So what I’m interested in are those conversations with people who have been able to see that the work that they do for ministry may not be their primary job. It may not be the job that pays the bills, and yet it is also what their heart is. It’s where their purpose meets them; it’s where their joy is. How do we prepare people to pursue their joy? It’s not easy. There’s no Joy 101 class.

Except the people who come to seminary, who come to divinity school, very much do so because they have a calling. They sense that God is moving in their lives. They want to respond to that calling, even if they know that that calling might not lead them to leadership within a church setting.

So the transition for me was -- instead of thinking about, in my own classroom, as a professor, “What classes am I going to teach? What is my own personal research? What would I like to talk to my students about?” -- to thinking about, “In 10 years, will my students have a job? In five years, will these increasing numbers of women who cannot find a church position find a place to use their theological education?” The question that I occupy myself with now is, “Is the loan debt burden of an M.Div. actually worth the degree?”

Those are the questions that occupy me in a way that I never actually had to think about as a faculty member whose focus was her own research and writing and teaching.

Bill Lamar: What if the answer to that question is, “It’s not worth it”?

Yolanda Pierce: That’s a tough, tough answer. For some people, it may not be worth it. We might actually have to see the decline of some seminaries and divinity schools, the way that we’ve seen declines in mainline denominations.

Some things might die, but other things will grow. And if as Christians we consider ourselves a resurrection people, some things die so that other things can be called to life.

I think that theological education has to be streamlined. I think it will look radically different. I think it will be smaller. I think we will continue to see the closing of schools, and we’ll see the mergers of other schools. That actually doesn’t worry me. Instead of us thinking about that as crisis, let’s think about that as potential and possibility.

Bill Lamar: So you see it as opportunity?

Yolanda Pierce: Absolutely. Opportunity. And so what the world needs now are people who are not only theologically trained but who are open to the realms of politics and sociology and business and health care. All of these different realms where we need people who have a vocational calling. And that vocational calling, like I said, might not be the pulpit.

What would our health care system look like if not only did we have single payer health care, but if we had theologically trained people who were working in tandem as chaplains, as bioethicists, as people who are literally on the front lines of health care? Because you’re caring for both the body and the soul. So let’s talk about health care and theological education as a growth area.

Bill Lamar: I remember years ago I would read “Theology Today” and Princeton would advertise their doctor of ministry program, and the language they used was that of weaving. It seems like you are casting a vision of weaving, of an interdisciplinarity -- that a theological education can be a centering, a ballast for deepening conversations in other fields of inquiry and in other areas of practice. Am I hearing that?

DATA SEGMENT -
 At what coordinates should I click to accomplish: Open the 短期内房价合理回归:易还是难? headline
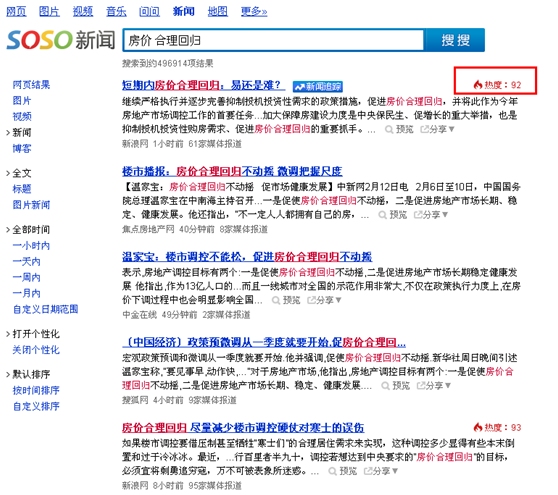point(203,85)
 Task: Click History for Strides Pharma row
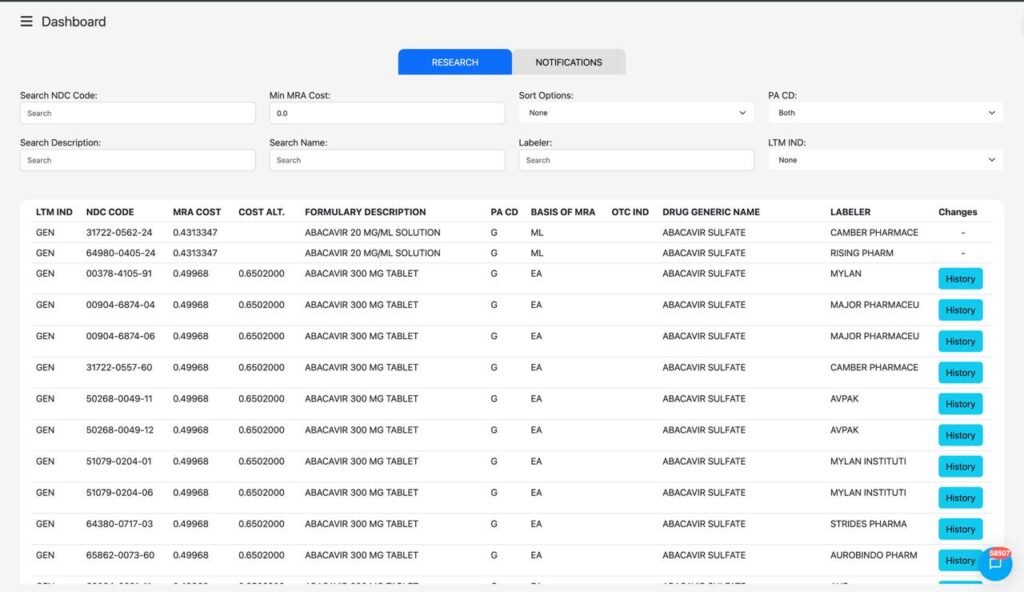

REQUIRED ACTIONS -
a) In the interview on theological education, why does Yolanda Pierce want theologically trained people working in health care? Answer in one to three sentences.
b) Translate this sentence from the interview on theological education into Spanish: "Some things might die, but other things will grow."
c) Carry the interview on theological education forward from its last line.

RESPONSES TO THE TASKS -
a) She says that such people, working as chaplains, bioethicists, and others on the front lines, would be caring for both the body and the soul. For that reason she calls health care a growth area for theological education.

b) Algunas cosas podrían morir, pero otras crecerán.

c)
Yolanda Pierce: That’s exactly what I’m hoping. I’m hoping that people will think about the things that they are passionate about -- like I said, be it health care, be it ethics and business -- and say, “What does my theological education say about this? What does our theological education say in terms of interreligious dialogue? What is our theological education teaching us about how do we deal with politics in the 21st century?”

And so there’s this weaving and meshing and quilting together of various disciplines, but theological education can be at the center of that. I want more men and women of faith, whatever faith tradition that may be, to be at the center of important national and international conversations.

Bill Lamar: Traditions such as ours -- I mean, people speak of the black church, but it’s more appropriate to say the black churches -- it’s a very diverse tradition.

Yolanda Pierce: That’s right, exactly.

Bill Lamar: But in the precincts where our tradition is conservative, and not just in our tradition but in others, how do you think about interreligious dialogue? Because the landscape has become much more diverse, in terms of practice. You mentioned earlier about the nones. How does theological education shift, when before, we were in an imaginary -- a Christendom where the culture belonged to Christianity? How do you help to do that kind of work?

Yolanda Pierce: I love what you’re saying about the rich diversity of black churches, and I think that that’s worth sort of pausing for a second, because there is no monolithic black church experience, nor is there a monolithic white church experience, as well. There are varieties of Christianity.

And so one of the things that I see is, within many African-American contexts, a deep theological conservatism, but socially, politically, quite liberal, right? What that allows for are opportunities to come together, opportunities to rally, to protest, to have conversation partners.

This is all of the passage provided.